Shalom – I wanted to begin what I have to say today with this greeting. Shalom – ‘Peace’. And I‘d like to share with you something from Jewish tradition what shalom means. It’s more than just the end or absence of war. It’s an attitude that we can adopt, a way of being, in the presence of conflict. The word shalom is connected to shleimut, meaning completeness or wholeness. Do we ever reach such a place? Perhaps not. But it makes a difference to aspire to such a state, and to take what action we can, that may take us closer to shalom. I like to think that the time we are given in this life can be dedicated to a continuous process of ‘shalom-ing’ as much as we can. But how should we set about this ‘shalom-ing’ as I have called it?

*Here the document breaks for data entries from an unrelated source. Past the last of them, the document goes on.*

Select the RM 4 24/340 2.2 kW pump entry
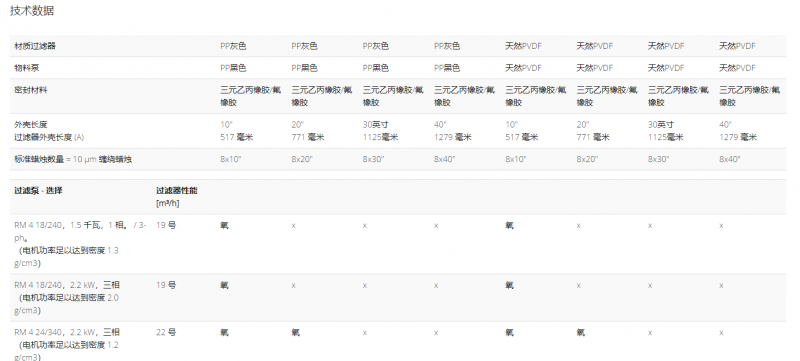Viewport: 800px width, 361px height. pos(67,345)
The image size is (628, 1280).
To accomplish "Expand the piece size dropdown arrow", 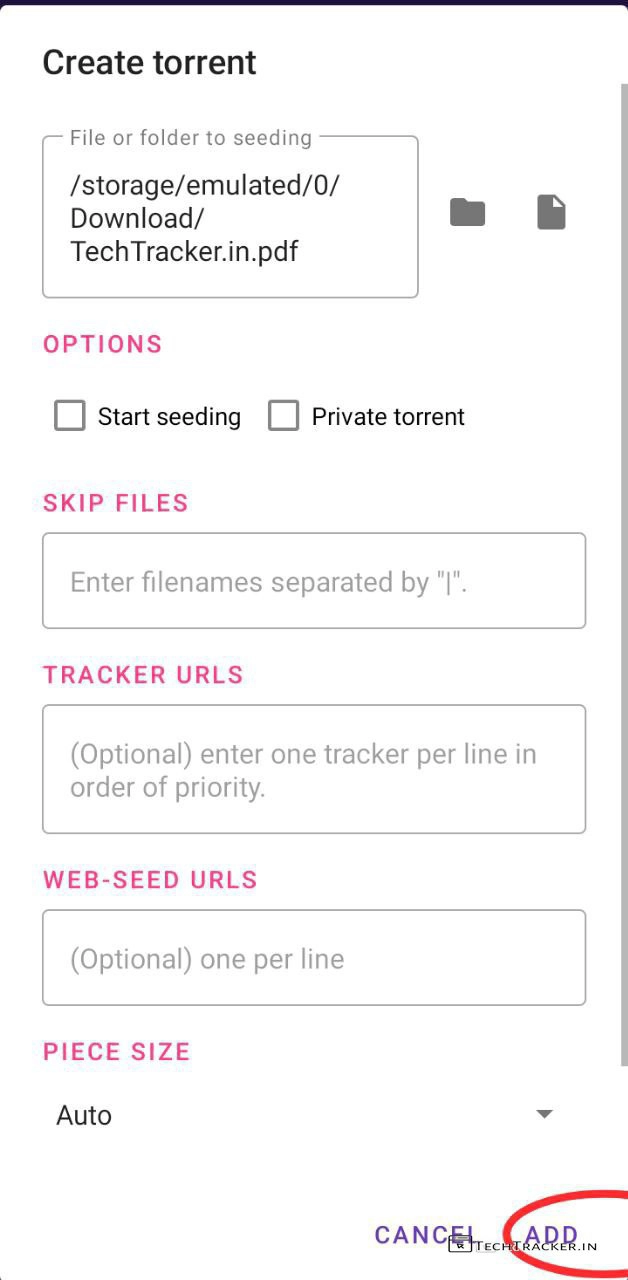I will click(x=544, y=1114).
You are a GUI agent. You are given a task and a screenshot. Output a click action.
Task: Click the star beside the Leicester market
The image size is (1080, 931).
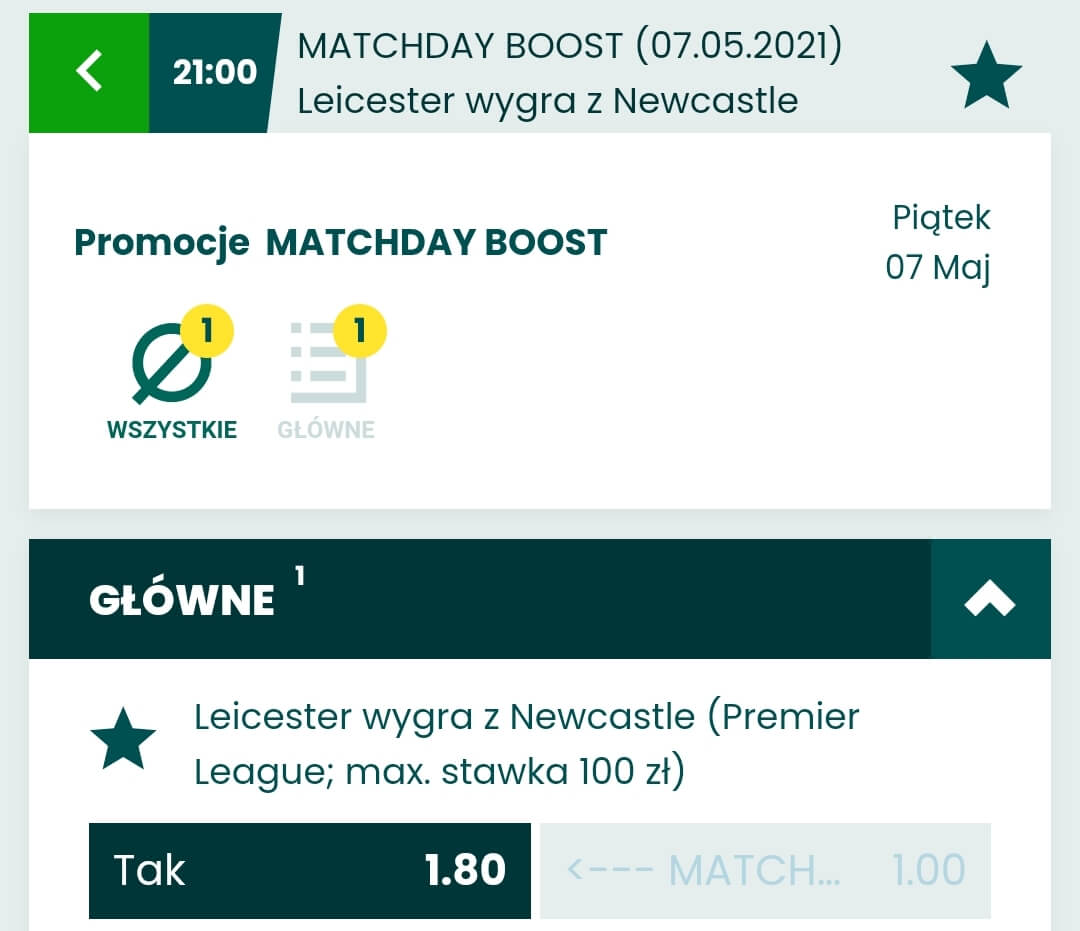pyautogui.click(x=123, y=738)
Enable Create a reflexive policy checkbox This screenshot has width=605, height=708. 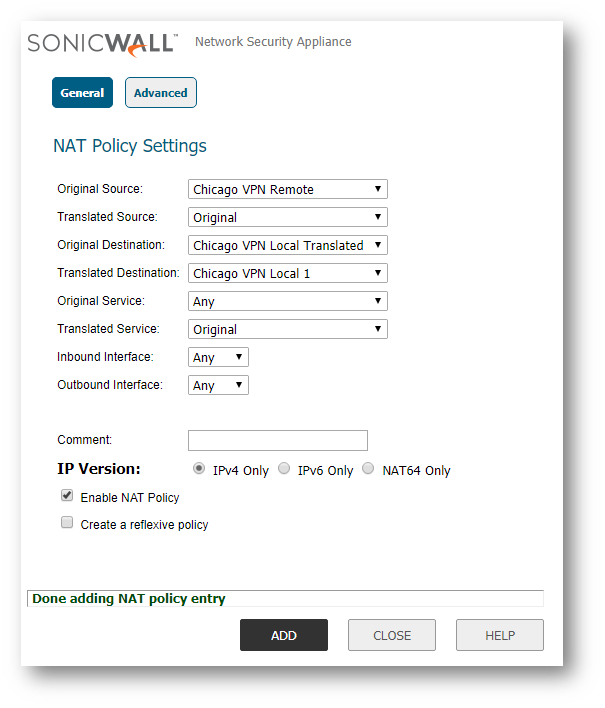point(67,523)
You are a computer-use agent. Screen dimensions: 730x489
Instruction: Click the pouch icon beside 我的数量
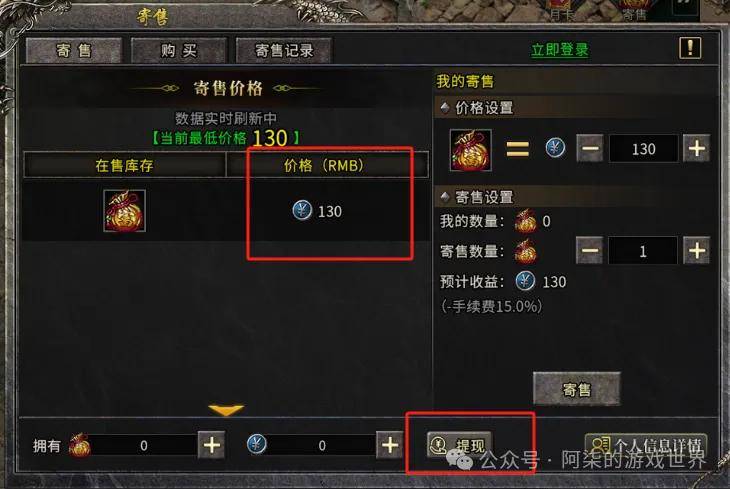(x=526, y=221)
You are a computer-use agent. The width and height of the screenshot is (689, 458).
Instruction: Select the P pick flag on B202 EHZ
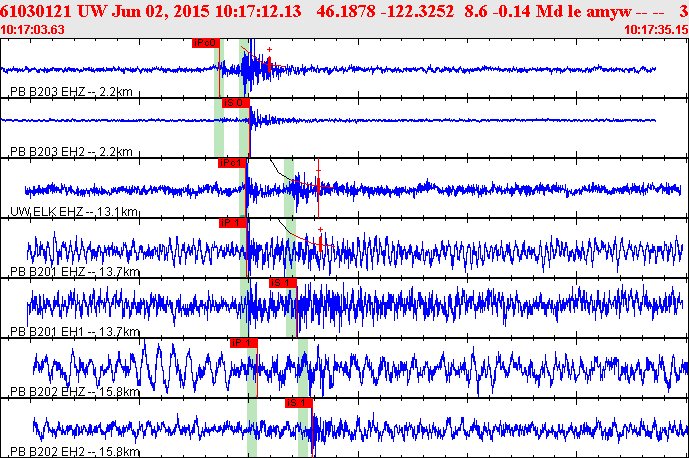tap(244, 343)
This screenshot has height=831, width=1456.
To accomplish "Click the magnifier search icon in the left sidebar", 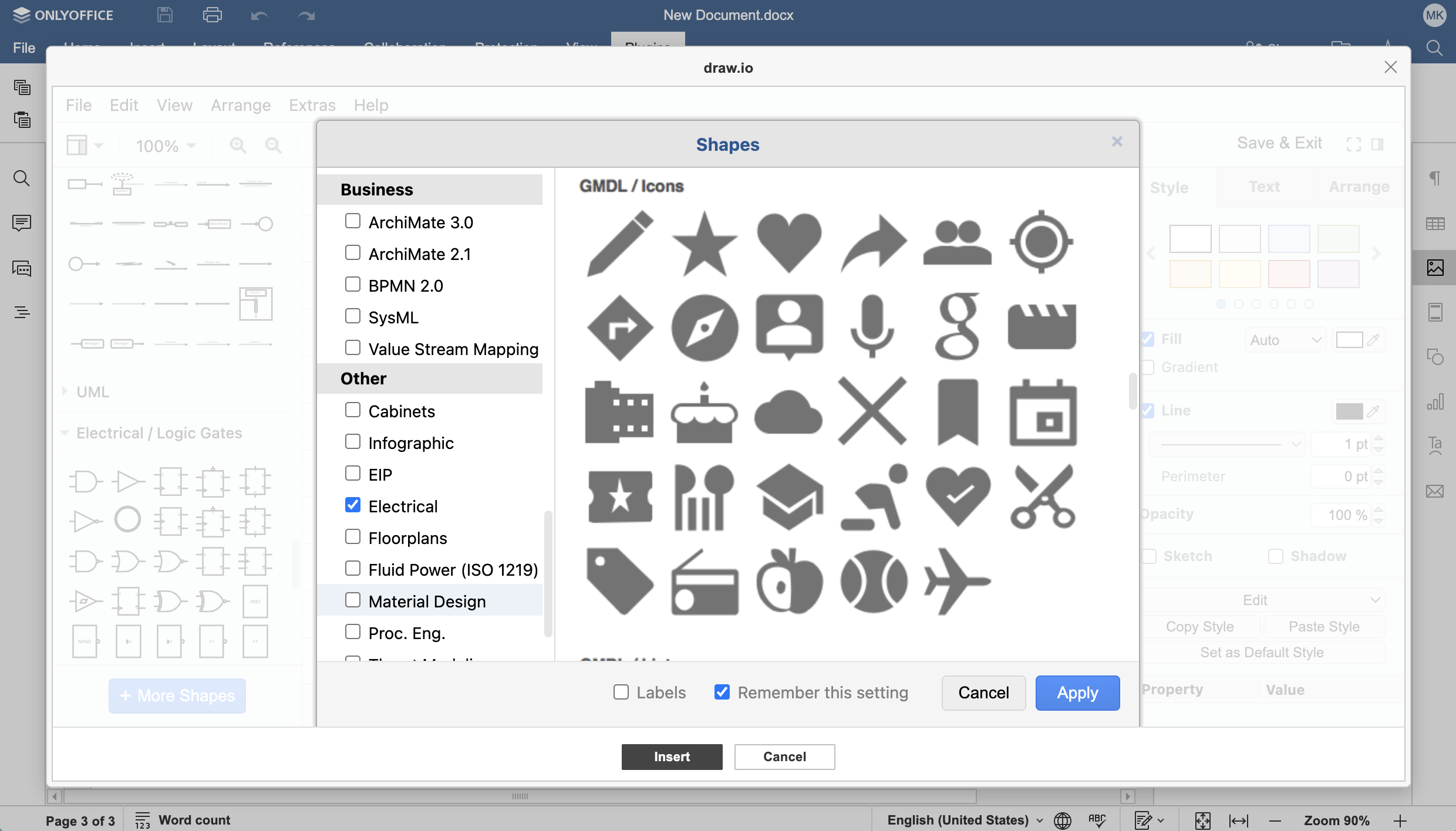I will [x=22, y=178].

There’s a clue in a beautiful teaching about how the word shalom is spelled. Its first letter shin, represents aish – ‘fire’. Its final letter mem represents mayim – ‘water’. We find sh and mm again in the word SH-e-M meaning ‘name’, which we use as one of the names for God. And we find the same combination in the word SH-amayi-M, which means ‘heaven’. We experience peace and heaven on Earth when sh and mm, fire and water, are brought together and reconciled. Shalom is all about being prepared to embrace contradiction, engage with the seemingly impossible, and bring opposites into harmonious relationship.

What is clapping?

One of our Jewish mystics, the Baal Shem Tov, taught that when we are happy, we clap our hands. And he taught us that something very profound happens in that moment. You see, normally, my right hand likes just to get on with its business, and says to the other one: “You’re just a crazy lefty!” And my left hand likes to do its own thing, and says, “Agh – you always think you’re right!” So they don’t always get on too well. But, when they’re happy, of course, they naturally want to clap. And so the opposites come together, and they realize how important they are to each other. And the right says to the left, “Shalom aleichem”, and the left replies, “Aleichem shalom”. And then all that remains is the music, and the dance.